Text section:
※ ※ ※

All three methods are similar in principle. Nucleosomes and DNA-binding proteins protect DNA from being modified by DNA modification enzymes such as methyltransferases, Au explained, allowing accessible and inaccessible genomic regions to be mapped. Au's and Timp's teams used only one methyltransferase, which makes GpC m5c modifications, while Greenleaf's team used two additional enzymes, for CpG m5c and non-specific m6A modifications.

All three proof-of-concept studies build on the nucleosome occupancy and methylome sequencing method for analyzing open chromatin (NOMe-seq), developed by researchers at the University of Southern California Keck School of Medicine, by leveraging Oxford Nanopore Technology's platform for reading DNA sequence and DNA modifications simultaneously.

Like NOMe-seq, MeSMLR-seq only focuses on GpC methylation. But the SMAC-seq method takes advantage of the Oxford Nanopore technology's ability to read GpC, CpG, and m6A modifications. Timp's team was the only group to demonstrate their method in human cells (the others used yeast, which does not have endogenous methylation) and chose the GpC modification to avoid "messing with the native [CpG] methylation signal," Timp said.

※ ※ ※

Dataset excerpt:
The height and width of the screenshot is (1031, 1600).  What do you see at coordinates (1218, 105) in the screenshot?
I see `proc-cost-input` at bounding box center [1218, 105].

※ ※ ※

Explore the material:
a - In the passage on nanopore chromatin mapping, rewrite the text starting at "All three methods" and ending at "DNA modifications simultaneously.", changing "open chromatin" to "accessible chromatin".
b - Name every sequencing method ending in "-seq" that the passage on nanopore chromatin mapping mentions.

Solutions by task:
a -
All three methods are similar in principle. Nucleosomes and DNA-binding proteins protect DNA from being modified by DNA modification enzymes such as methyltransferases, Au explained, allowing accessible and inaccessible genomic regions to be mapped. Au's and Timp's teams used only one methyltransferase, which makes GpC m5c modifications, while Greenleaf's team used two additional enzymes, for CpG m5c and non-specific m6A modifications.

All three proof-of-concept studies build on the nucleosome occupancy and methylome sequencing method for analyzing accessible chromatin (NOMe-seq), developed by researchers at the University of Southern California Keck School of Medicine, by leveraging Oxford Nanopore Technology's platform for reading DNA sequence and DNA modifications simultaneously.

b - NOMe-seq, MeSMLR-seq, SMAC-seq